I feel my own foolishness when I realize my attempts to compartmentalize my connection to God. Sundays, occasional (often distracted) time in the Word, and unfocused and infrequent prayer; it is a sorry substitute for that all-sustaining, life-giving bond known in the Garden. I suffer quietly and unknowingly, slowly being overtaken by the symptoms of a weakening soul that hungers in silence. My spiritual body wastes away, all the while I convince myself that the diversions I crave will fulfill it. But the most decadent desserts do nothing for the malnourished, it's only farce that hastens me to the grave.
The signs of my poor diet slowly emerge almost imperceptibly. They do not even seem particularly spiritual in nature, but I know well enough after all this time walking that they very much are.
- My security, previously supplied by His heart beating in time with mine, is gone (or so faint it's barely palpable). My thoughts become as wild and wavering as the sea as doubts and worries sweep over. The ebb and flow is constant, and it seems all I can do to tread water.
- My thoughts, now untrained to Him, lie with filth and filth emerges through my pores in a feverish sweat.
- My sense of self-worth vanishes as my venom is loosed on myself in the forms of self-deprecation. Oh, how it must hurt Him to see me treat the gifts of my body so critically!

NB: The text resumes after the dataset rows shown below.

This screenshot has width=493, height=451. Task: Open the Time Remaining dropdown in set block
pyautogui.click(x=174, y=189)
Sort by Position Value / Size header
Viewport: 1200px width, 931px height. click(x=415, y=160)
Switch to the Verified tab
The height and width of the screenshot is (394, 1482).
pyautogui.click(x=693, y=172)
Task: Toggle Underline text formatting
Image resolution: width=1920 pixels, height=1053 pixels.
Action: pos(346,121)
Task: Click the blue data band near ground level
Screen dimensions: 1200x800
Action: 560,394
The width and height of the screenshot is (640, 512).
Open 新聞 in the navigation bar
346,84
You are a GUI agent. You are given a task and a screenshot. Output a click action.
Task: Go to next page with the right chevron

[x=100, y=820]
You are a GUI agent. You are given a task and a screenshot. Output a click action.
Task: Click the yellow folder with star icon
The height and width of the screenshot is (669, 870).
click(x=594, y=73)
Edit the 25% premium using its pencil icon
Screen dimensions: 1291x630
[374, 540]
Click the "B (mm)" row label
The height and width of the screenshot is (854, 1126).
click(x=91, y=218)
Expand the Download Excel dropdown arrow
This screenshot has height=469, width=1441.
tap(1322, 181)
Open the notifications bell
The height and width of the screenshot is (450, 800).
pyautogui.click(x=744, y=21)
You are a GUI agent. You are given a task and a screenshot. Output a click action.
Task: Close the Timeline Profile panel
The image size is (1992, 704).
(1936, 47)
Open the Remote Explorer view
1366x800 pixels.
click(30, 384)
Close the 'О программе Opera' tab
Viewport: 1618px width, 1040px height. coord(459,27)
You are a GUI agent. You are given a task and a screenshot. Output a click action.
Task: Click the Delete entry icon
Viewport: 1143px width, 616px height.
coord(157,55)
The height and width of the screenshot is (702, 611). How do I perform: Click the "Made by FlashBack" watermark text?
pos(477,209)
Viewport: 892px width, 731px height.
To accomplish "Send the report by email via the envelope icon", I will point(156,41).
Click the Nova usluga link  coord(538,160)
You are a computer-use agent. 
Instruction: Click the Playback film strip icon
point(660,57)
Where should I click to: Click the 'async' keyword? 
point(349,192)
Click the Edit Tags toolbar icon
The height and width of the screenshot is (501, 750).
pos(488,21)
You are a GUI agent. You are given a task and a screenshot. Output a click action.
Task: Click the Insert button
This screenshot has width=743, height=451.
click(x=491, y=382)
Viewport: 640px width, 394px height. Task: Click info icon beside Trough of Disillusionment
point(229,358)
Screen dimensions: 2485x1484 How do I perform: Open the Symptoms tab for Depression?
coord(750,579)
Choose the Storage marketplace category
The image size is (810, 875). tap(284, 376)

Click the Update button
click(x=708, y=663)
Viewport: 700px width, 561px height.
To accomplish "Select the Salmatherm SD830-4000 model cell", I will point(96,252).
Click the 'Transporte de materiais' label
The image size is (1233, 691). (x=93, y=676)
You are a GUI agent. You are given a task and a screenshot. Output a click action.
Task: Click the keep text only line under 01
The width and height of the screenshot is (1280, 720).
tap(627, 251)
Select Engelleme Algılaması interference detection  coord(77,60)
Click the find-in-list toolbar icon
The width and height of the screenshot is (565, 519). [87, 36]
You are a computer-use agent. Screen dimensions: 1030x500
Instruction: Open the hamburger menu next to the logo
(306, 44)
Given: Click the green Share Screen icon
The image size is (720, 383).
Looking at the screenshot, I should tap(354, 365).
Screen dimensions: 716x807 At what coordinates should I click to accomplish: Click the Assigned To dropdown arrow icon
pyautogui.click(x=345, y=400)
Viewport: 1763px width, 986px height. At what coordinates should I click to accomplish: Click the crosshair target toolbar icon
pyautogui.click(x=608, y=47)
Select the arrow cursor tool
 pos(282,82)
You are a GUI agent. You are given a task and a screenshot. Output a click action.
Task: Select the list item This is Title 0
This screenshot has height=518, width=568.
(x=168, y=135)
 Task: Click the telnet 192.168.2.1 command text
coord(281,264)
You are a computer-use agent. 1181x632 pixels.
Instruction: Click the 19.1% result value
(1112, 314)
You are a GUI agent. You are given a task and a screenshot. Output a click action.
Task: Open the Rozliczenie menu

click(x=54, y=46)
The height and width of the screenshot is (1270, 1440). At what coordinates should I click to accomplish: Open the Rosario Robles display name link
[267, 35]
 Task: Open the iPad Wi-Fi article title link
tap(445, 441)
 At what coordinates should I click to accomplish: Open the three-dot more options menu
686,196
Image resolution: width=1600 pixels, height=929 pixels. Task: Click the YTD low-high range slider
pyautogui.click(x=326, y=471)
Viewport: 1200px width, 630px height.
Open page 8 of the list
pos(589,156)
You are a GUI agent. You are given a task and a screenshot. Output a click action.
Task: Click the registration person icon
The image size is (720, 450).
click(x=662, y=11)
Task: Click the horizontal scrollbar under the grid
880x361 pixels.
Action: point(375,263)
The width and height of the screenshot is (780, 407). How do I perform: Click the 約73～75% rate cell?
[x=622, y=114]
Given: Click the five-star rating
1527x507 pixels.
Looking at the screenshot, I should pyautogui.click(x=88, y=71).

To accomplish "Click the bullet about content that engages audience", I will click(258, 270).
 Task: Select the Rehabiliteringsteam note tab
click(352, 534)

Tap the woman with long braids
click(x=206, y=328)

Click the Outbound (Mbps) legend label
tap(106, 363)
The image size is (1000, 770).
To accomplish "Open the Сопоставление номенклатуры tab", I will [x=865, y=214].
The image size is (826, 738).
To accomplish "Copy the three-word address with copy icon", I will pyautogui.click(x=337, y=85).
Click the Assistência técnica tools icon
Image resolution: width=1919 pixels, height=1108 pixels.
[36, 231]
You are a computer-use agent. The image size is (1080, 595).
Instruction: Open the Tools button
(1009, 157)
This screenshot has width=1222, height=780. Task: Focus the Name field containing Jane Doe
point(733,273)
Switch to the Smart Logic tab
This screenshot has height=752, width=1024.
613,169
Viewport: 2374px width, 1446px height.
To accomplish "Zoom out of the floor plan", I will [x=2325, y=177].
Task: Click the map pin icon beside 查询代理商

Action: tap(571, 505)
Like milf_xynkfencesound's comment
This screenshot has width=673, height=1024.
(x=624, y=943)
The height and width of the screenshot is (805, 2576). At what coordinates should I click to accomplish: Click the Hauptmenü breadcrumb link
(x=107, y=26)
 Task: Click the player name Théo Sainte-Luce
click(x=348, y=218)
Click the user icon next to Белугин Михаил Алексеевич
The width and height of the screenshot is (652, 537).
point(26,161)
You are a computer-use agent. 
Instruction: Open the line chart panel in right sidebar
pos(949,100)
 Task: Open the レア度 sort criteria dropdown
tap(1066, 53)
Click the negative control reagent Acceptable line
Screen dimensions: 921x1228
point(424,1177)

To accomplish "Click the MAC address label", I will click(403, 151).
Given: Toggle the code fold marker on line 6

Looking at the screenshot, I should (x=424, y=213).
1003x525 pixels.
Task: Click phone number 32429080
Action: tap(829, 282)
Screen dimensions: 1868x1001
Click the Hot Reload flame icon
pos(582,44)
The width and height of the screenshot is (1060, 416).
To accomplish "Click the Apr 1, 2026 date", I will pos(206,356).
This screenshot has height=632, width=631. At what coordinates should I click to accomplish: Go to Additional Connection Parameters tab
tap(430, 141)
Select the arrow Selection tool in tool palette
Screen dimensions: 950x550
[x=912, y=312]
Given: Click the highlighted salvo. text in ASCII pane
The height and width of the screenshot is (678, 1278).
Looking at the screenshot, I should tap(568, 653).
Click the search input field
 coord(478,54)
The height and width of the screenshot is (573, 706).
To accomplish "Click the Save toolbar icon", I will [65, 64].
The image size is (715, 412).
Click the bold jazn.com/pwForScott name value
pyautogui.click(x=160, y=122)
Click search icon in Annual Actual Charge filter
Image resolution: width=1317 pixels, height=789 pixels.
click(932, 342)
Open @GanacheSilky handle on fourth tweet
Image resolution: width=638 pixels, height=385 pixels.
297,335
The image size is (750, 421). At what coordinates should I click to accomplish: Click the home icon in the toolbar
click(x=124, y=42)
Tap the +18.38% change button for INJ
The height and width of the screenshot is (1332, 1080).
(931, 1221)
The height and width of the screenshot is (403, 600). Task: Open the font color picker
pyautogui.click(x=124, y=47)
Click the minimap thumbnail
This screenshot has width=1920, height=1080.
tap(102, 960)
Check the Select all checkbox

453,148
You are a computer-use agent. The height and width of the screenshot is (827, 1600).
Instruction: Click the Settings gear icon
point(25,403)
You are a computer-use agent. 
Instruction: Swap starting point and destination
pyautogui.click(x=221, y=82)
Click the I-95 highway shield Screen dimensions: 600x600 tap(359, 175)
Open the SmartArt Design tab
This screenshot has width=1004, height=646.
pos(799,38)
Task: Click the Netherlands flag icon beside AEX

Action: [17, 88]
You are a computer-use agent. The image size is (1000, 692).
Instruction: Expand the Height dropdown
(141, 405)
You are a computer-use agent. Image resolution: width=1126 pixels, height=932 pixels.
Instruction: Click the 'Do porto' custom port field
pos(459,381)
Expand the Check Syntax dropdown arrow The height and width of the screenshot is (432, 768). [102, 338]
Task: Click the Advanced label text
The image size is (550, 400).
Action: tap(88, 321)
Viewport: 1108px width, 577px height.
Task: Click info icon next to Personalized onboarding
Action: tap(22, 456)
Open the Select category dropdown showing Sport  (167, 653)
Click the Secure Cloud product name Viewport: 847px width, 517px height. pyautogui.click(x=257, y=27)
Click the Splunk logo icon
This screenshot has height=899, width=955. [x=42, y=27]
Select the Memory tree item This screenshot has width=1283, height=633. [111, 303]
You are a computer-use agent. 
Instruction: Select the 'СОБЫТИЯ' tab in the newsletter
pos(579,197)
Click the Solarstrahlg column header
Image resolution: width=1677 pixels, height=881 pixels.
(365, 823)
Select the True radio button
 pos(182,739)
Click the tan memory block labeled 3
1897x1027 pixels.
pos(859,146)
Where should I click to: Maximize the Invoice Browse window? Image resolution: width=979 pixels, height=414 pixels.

The first step to banish the disease is to purge; surrender everything holding me from Him to His control. Rather than allotting Him time in my day, I need to breathe Him. Intake every small beautiful moment and exhale gratitude for a life I do not deserve. With His permission, allow my mind to attend my business and daily tasks, and then fly back to Him upon completion. Pray without ceasing, and admit fully that I am wholly incapable of maintaining a connection with Him. Praise Him for patience in pursuing me, and ask forgiveness for my lack of response. In medicine a good doctor treats the underlying cause rather than each symptom, and I realize that once my connection with the Vine is restored, all else will fall into place.
Matthew 6:33-34 "Seek first the kingdom of God, and His righteousness and all these things shall be added unto you. Therefore do not worry about tomorrow, for tomorrow will worry about itself. Each day has enough trouble of its own."